On February 15, 2021, after nearly 6.5 yrs running a business, the prolific card shop Joker?s Stash closed its doorways. Those behind the store, which have been a pillar of the cybercriminal underground for a long time, announced that they had been retiring, reminding their fellow fraudsters within their farewell message that ?probably the most truly valuable stuff in this life are free of charge.?
While card shops have already been a staple of the underground for a long time, few have managed to achieve the level of prominence that Joker?s Stash liked. The store was frequented by customers from around the world ? the site was available in English and was marketed heavily on many Russian-language forums ? and cultivated ties with well known cybercriminal feshop18 gangs such as FIN7 and Anunak (generally known as Carbanak), which supplied the shop?s inventory.
The past year had not been an easy one for the crew behind Joker?s Stash, on the other hand. In October, a member of the gang posted they had been recently hospitalized with COVID-19, and in December the shop?s blockchain DNS domains temporarily shown a law enforcement seizure notice, an incident that’s still somewhat unexplained. To leading it off, many criminals have been complaining in regards to a decline in the quality of cards supplied by Joker?s Stash in the last several months.
On January 15, 2021, Joker?s Stash announced their imminent closure on many underground channels. The website?s administrators opted to provide their clients a 30-working day notice as a way to spend any remaining balance they could have on the website. On February 15, 2021, the lights switched off and the gang went house.
In this blog, Blueliv analysts investigate the current card shop ecosystem, from dynamic shops that may grow in the vacuum still left by Joker?s Stash?s withdrawal along with other recently shuttered card shops.

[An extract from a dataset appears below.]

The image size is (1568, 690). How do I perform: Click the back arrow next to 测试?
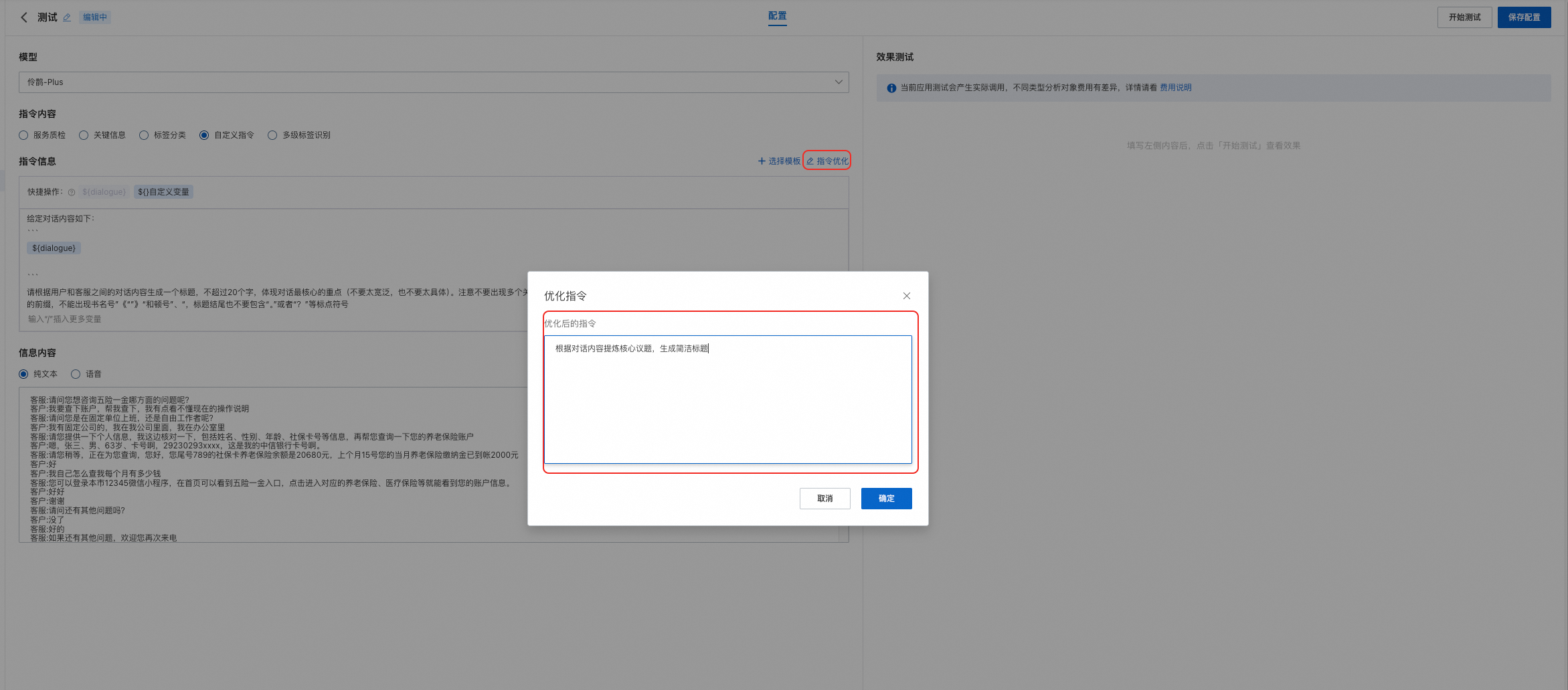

FERum Shop ? sometimes generally known as FE Shop ? is an English-language card shop which has both a clear net domain and an onion domain. So that you can access information about the shop, such as for example updates and card details, one must log into the site. Creating a new account is relatively simple, though it can require contact information such as for example Jabber ID and ICQ amount to register.
According to metrics shared by the website itself, FERum Shop has information on millions of compromised cards. The website regularly advertises the point that new compromised info has been added and can be acquired for sale.
FERum Shop allows prospective consumers to browse the millions of CVVs available on the site. CVVs, often known as ?cards? on the underground, will be compromised card information generally stolen from online sources such as phishing webpages or Magecart skimming tactics.